TERRE HAUTE, Ind. (WTWO/WAWV) — September is National Suicide Awareness Month and local organizations hope it will be a time to educate the public about the dangers of suicide.
Dr. Laura Landerman-Garber is a clinical psychologist. She says the situation is dire, not just for adults, but kids as well.
“Suicide is the second leading cause of death with children between ages of 10 and 14,” Landerman-Garber explains. “So, when we say how big is this, how large is this? I call it an epidemic.”
Local officials say the issue of suicide is dire in the Wabash Valley as well.
“Last year, Vigo County had 26 individuals die by suicide. 23 males, 3 females, 4 deaths were under 25 years of age, according to Rachel Reed with Mental Health America of West-Central Indiana. “This year, Vigo County has seen 12 deaths by suicide. 11 male, 1 female, 2 individuals under 20. Vigo County is ranked 62 out of 92 counties in Indiana for deaths by suicide. Men are more likely to use more lethal means than women.”
Suicide impacts more than just the person suffering
Reed adds, “Suicide greatly impacts our community. Those deaths impact many other people- friends, family members, coworkers, neighbors- it affects their mental health and wellness. According to the National Institute of Health, family members who have lost a loved one to suicide are 3 times more likely to attempt suicide. Many of us have been personally affected by the loss of a loved one by suicide. As a community we must come together to focus on mental health and wellness.
Reed hopes people who are suffering will reach out for help before it’s too late.
“Even though it is getting better, there is still a stigma for mental health and crisis situations, for many different reasons.

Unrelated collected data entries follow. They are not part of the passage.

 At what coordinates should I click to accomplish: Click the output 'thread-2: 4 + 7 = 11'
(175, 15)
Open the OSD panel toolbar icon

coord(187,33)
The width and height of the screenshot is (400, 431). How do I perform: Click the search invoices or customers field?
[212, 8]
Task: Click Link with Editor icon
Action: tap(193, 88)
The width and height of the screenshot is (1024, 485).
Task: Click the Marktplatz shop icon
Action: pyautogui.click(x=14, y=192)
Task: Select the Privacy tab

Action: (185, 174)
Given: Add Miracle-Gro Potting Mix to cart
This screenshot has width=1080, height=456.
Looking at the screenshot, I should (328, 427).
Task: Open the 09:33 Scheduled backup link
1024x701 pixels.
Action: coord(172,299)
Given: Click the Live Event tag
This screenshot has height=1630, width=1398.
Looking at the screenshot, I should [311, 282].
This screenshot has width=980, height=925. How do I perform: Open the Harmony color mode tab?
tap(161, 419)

Mental health and wellness is something that we all have and we need to get comfortable having open and honest conversations about mental health- and suicide.”
Reed continues, “Sometimes people in crisis have been hospitalized or placed in treatment, and don’t want to go through that again, or have had negative situations when trying to get help. People in crisis often have difficulty asking directly for help, sometimes they don’t want that stigma, but also when individuals ask for help, people do not know how to respond or ask the right questions.”
According to Reed, increasing crisis intervention training for first responders and law enforcement will help, as well as increasing suicide prevention and intervention programs for the community that help keep people safe right now.
“QPR- Question, Persuade, Refer- and ASIST are two programs that teach community members how to effectively intervene, keeping the individual safe right now and getting them the help they need.”
Warning signs to watch for
According to the Department of Homeland Security, there are several warnings signs you could see in yourself, or a loved one, that could point to there being a problem. They include….
- Feeling extreme depression, guilt or shame
- Feeling hopeless
- Talking about, or having a preoccupation with death or suicide
- Preparing for death, such as updating/preparing a will, giving away possessions, or taking steps to access lethal means (buying a firearm, acquiring quantities of pills/medication, researching ways to die)
- Exhibiting a dramatic change in behavior, including withdrawal from friends or usual activities
- Increased alcohol/drug use
- Difficulties in sleeping or eating
- Decreased self-care
You are not alone and there are local resources to help
Reed has a message for anyone who may be considering suicide, or who are suffering silently. “Stay. There is hope. The bully in your brain is lying to you. You are loved, you are important, your life matters. Whatever is going on is temporary. Focus on whatever is going to keep you safe right now. Reach out for help- a friend, family member, a mental health professional or 988- but reach out. You don’t have to go through this alone.”
If you need help, call 988- 24 hours a day. Vigo county has multiple mental health care providers, including the Crisis Diversion Center and a Mobile Crisis Unit. You can always reach out to your primary care physician or go to the nearest hospital as well.